This is the second blog post in a series relating to the Medal of Honor.
Today, in advance of Veterans Day, the Veterans History Project (VHP) debuts a new online portal built to share the stories of Medal of Honor recipients in our collection. Through this feature, entitled “Stories Above and Beyond,” we offer access to oral histories and other material from over 150 digitized collections of soldiers, sailors and airman who have received the nation’s highest military honor.
Despite one very noticeable commonality—that gold medallion hung from a baby blue ribbon dotted with white stars—all of these service stories are different. Even the process by which these veterans were awarded the Medal of Honor is unique—and can sometimes constitute a story in and of itself.
Take, for example, the case of Vernon Baker. A Wyoming native, he enlisted in the military to escape the limited employment possibilities open to him as an African American. After basic training, he was sent to Officer Candidate School, and eventually to fight in Italy as part of the 92nd Infantry Division, a segregated division known as the “Buffalo Soldiers” unit, and the only African-American infantry division to see combat in the European Theater. In April 1945, during an attack on a German stronghold, Baker took out multiple machine gun nests and their enemy occupants, and went on to voluntarily lead his men on an advance through enemy minefields. For his actions, he was awarded the Distinguished Service Cross—the military’s second-highest award.

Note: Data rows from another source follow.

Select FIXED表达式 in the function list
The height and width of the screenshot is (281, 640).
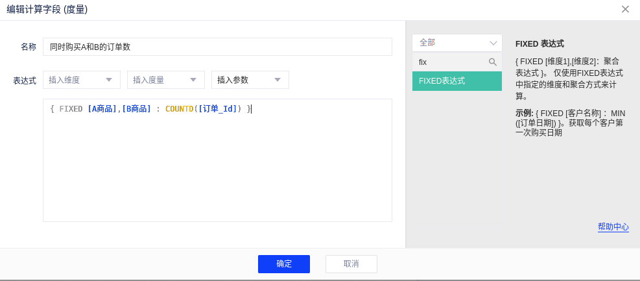click(x=457, y=81)
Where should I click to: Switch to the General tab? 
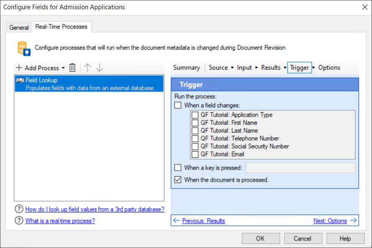coord(19,27)
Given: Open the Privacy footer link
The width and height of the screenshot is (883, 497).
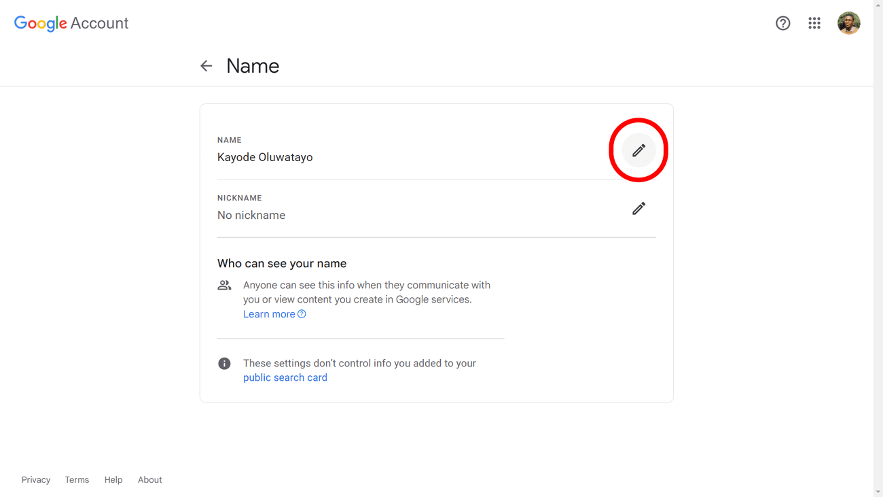Looking at the screenshot, I should point(35,479).
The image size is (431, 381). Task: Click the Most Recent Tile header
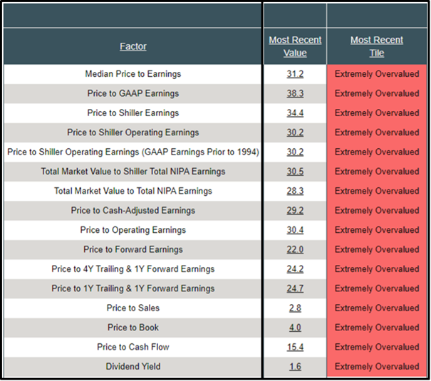(377, 46)
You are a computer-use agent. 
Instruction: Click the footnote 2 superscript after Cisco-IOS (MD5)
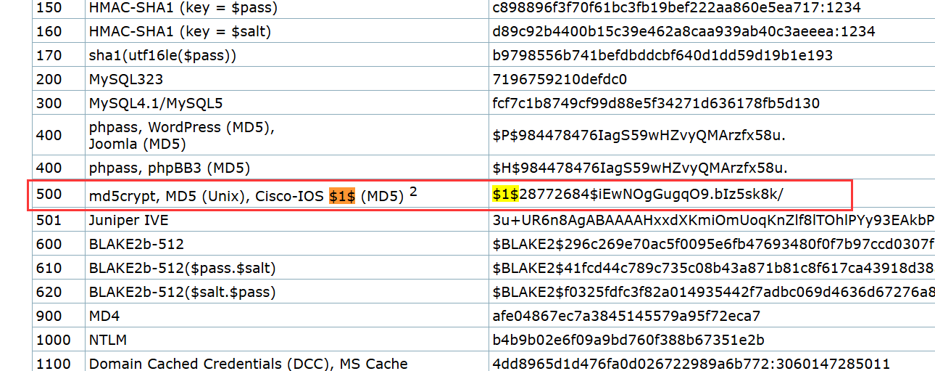click(413, 192)
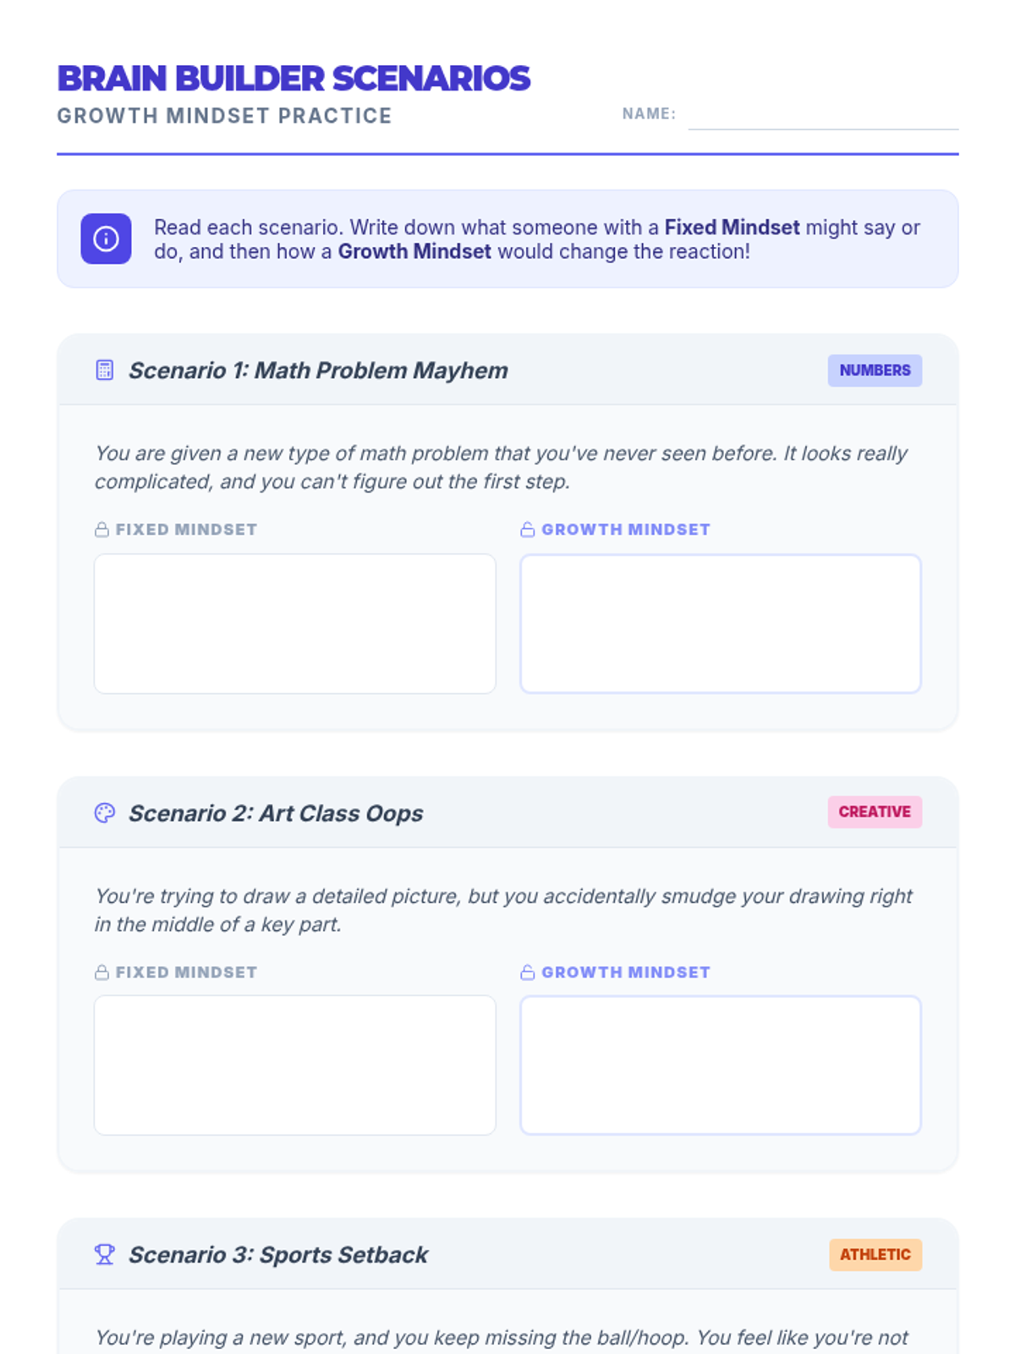Select the Scenario 2 Fixed Mindset box
Screen dimensions: 1015x1354
pos(294,1065)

In the early 1990s, the Army asked military historians at Shaw University, a historically black university in North Carolina, to investigate why no African Americans had been awarded the Medal of Honor during World War II. The outcome? In 1997, Vernon Baker became the first living African American veteran to be awarded the Medal of Honor. Six other African American World War II veterans were awarded the medals posthumously.
The military would go on to evaluate cases relating to Asian-American veterans during World War II, many of whom fought with the 100th Combat Battalion of the 442nd Infantry Regiment, made up largely of Japanese Americans. Some of these soldiers had previously been incarcerated in internment camps with their families. In 2000, 22 Asian-American veterans, including Shizuya Hayashi and George Sakato received the Medal of Honor for their heroism in combat during World War II; all but seven of these medals were given posthumously.
In his oral history, Hayashi relates, “We never [thought] about medals. We just went there to do our job.” Sakato and Baker echo versions of this statement in their own interviews, and, in fact, the humility they display seems to define many Medal of Honor recipients. But it is all the more stunning to hear it from soldiers whose military careers were shaped by racist treatment from the very institution they served. Though recognition was not something that these men sought or expected, in awarding them the Medal of Honor, the military acknowledged not only their heroism, but also the forces of prejudice that had prevented them from receiving the honor more than 50 years earlier.
As President Clinton said at the 2000 awards ceremony, “They didn’t give up on our country, even when too many of their countrymen and women had given up on them. They deserve, at the least, the most we can give— the Medal of Honor.”